To our knowledge, no clinical study has attempted to implement such a simulation method in a clinical trial using a design based on two consecutive scans of the same patient. By doing so, we added synthetic lesions at the same location on two consecutive examinations in the same patient in order to create a single clinical case resulting from each of the PET scanners as depicted in Fig. 3. Thus, the insertion of synthetic lesions in realistic images helps to evaluate, compare and optimize the performance of these PET systems.

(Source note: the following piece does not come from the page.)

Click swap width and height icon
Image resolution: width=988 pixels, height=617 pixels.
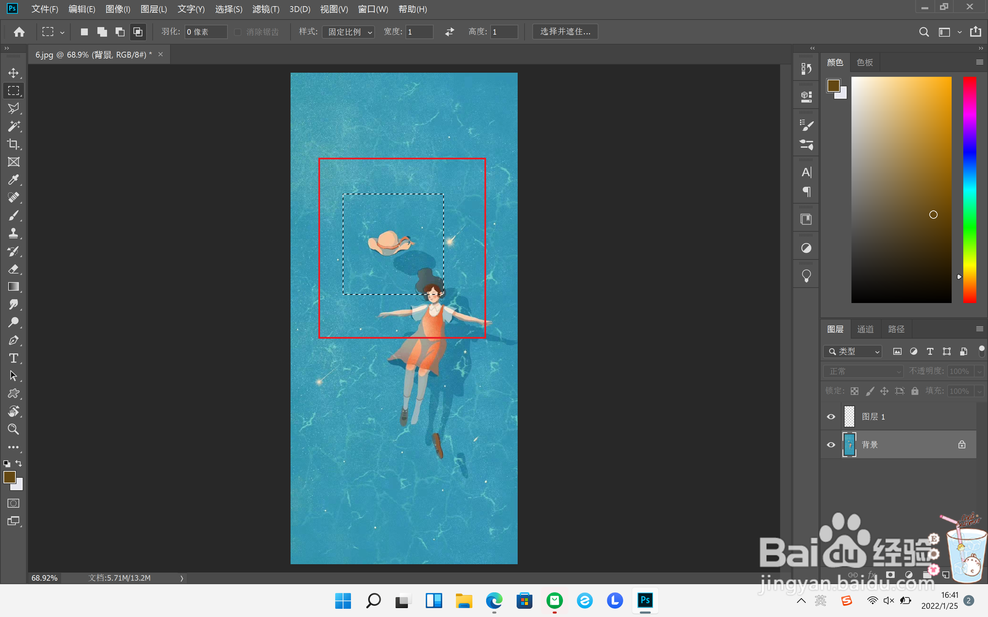(449, 32)
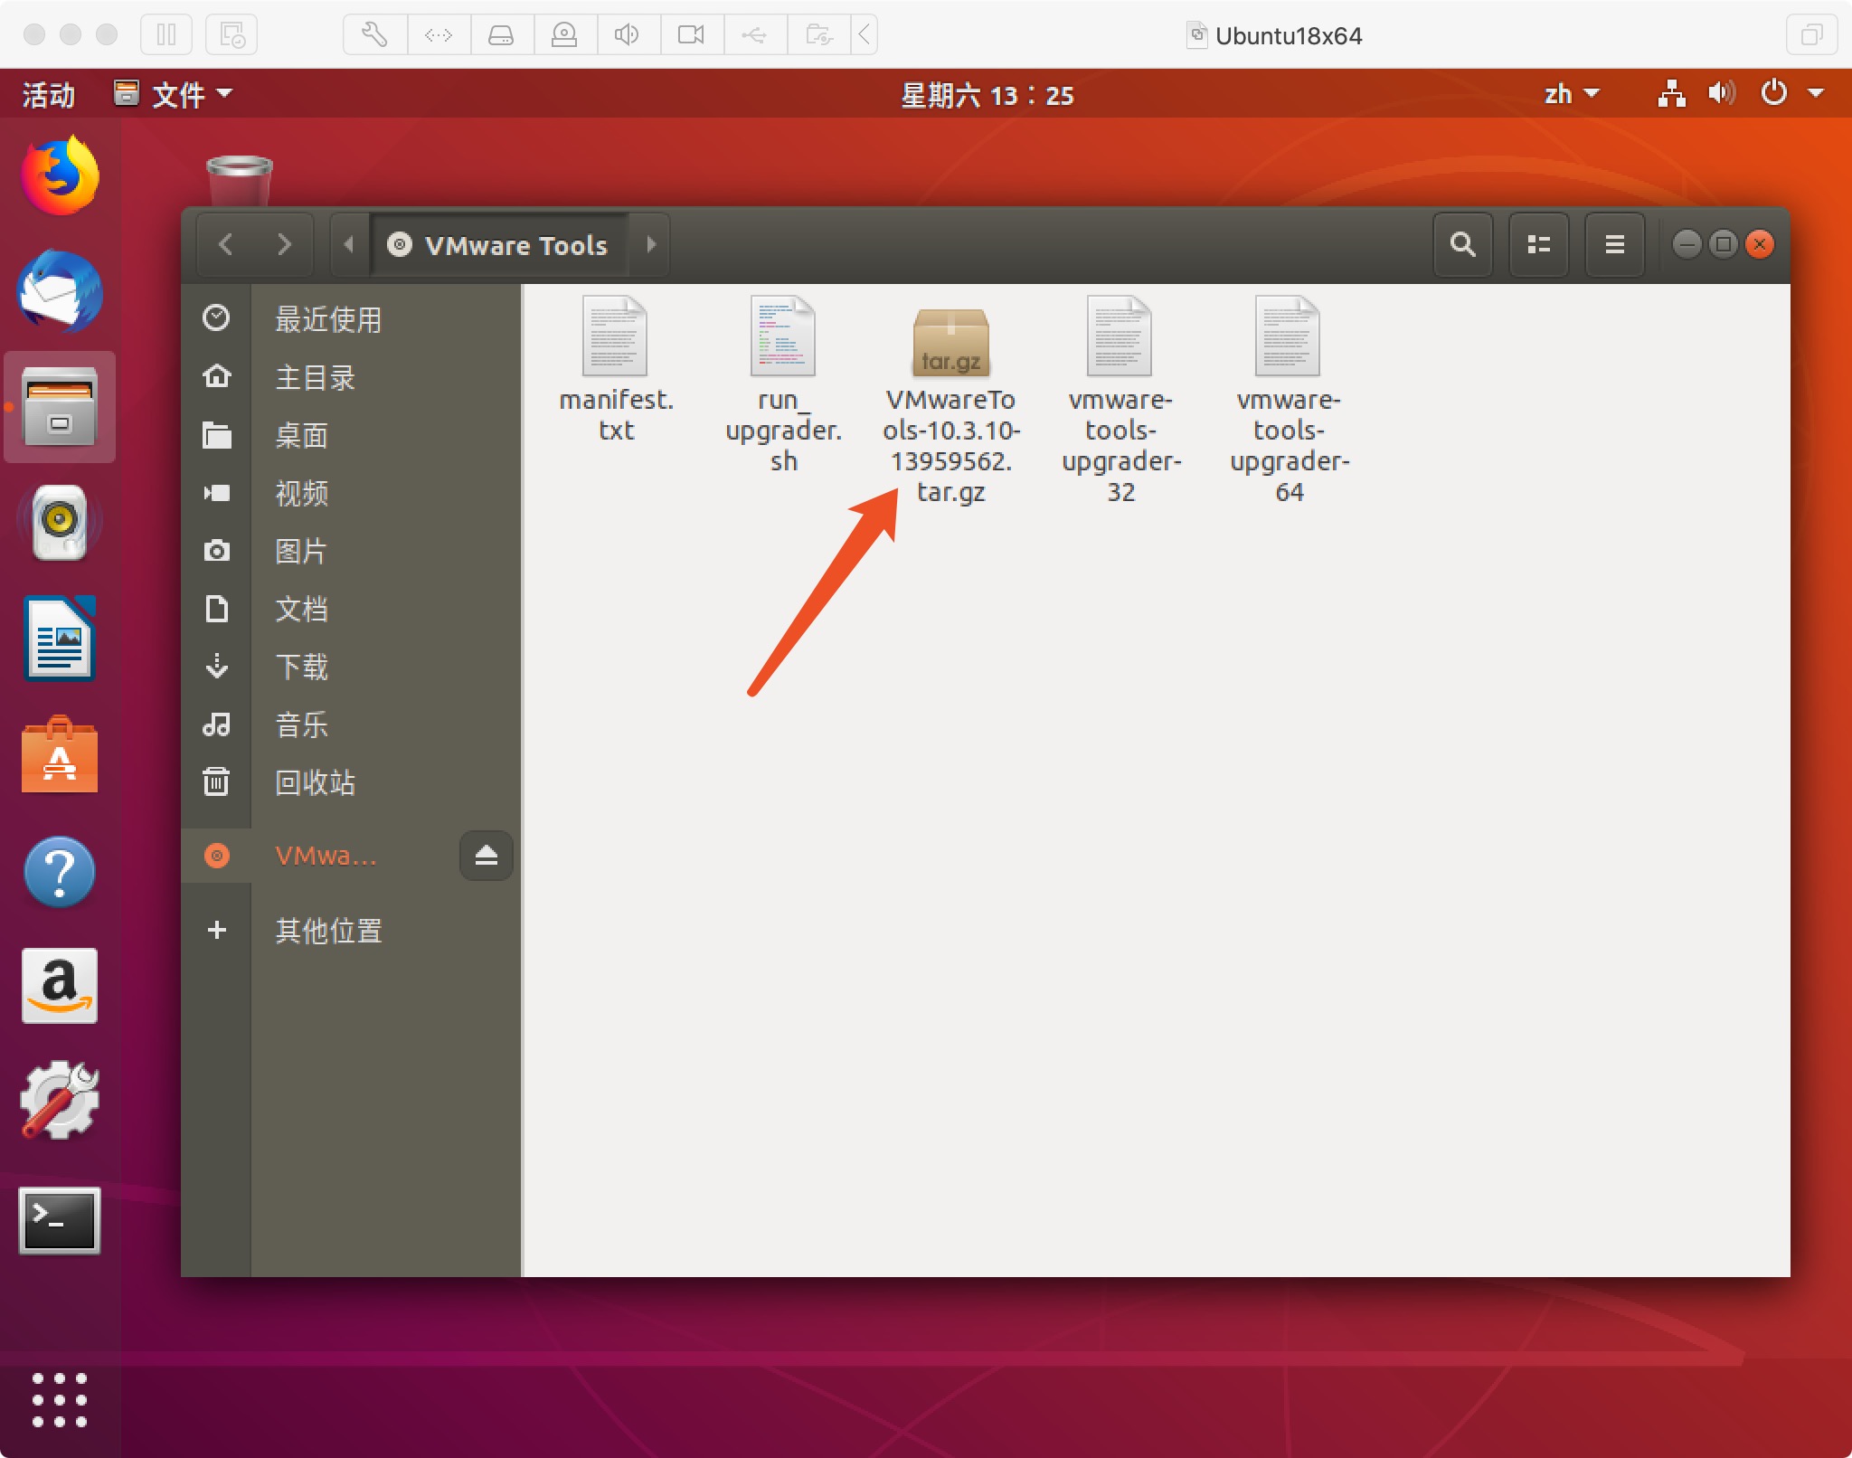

In a scan-rescan process, a significant bias may arise from the uptake time of the radiolabelled product, which may be slightly longer for the second acquisition. The delay in our study was around 25 min. The 25-min interval includes an unavoidable delay, which comprises the standard duration of the first PET acquisition (10 min). Subsequently, the patient relocates to another examination room for the second acquisition, which takes around 15 min. Hence, the distribution of the product in the patient’s body may vary owing to the interval between the two examinations. We know that the activity present within the patient over time is not strictly fixed and stable. For example, some lesions have a greater perfusion of radiotracer when the uptake time in tissues increases. To avoid the second acquisition to be performed systematically on the same system and thereby creating a potential bias in the detection and semi-quantitation of lesions, we balanced the order of scan performed on each system (12 on the DMI then the DIQ and 12 on the DIQ then the DMI).

Furthermore, we performed time resampling on PET data using list-mode to address another limitation, the radioactive decay. Given that the second acquisition began roughly 25 min after the first one, it was extended for several minutes to compensate for the radioactive decay of 18F-FDG. The raw data were adjusted to match the total counts obtained during the first acquisition, allowing a robust comparison of the two examinations with similar statistics (less than a 1% difference).

Additionally, since we determine spatial coordinates for each insertion site from the CT images. A mismatch between PET and CT could have a direct impact on the synthetic lesion positioning. Hence, with the current proposed method, it could generate discrepancies between the consecutive examinations of the same patient. In this study, at the end of each acquisition, the technologists ensured that the PET and CT images were correctly superposed and correlated.

The radiological exposure associated with the second CT acquisition has been reduced by modifying the acquisition and reconstruction parameters. To ensure that physicians do not interpret examinations with variable CT image quality, we standardized the entire dataset using the same CT series for visualization typically employed for attenuation correction: the CTAC.

Conclusion

ISL can be used to evaluate performance differences between PET/CT scanners. Using synthetically modified clinical images, it is possible to produce a controlled ground truth in a realistic anatomical model and thus evaluate and optimize the potential of PET/CT scanners in clinical settings. It is therefore an assumption that this method could be of great interest for the evaluation of artificial intelligence (AI)-based reconstruction algorithms.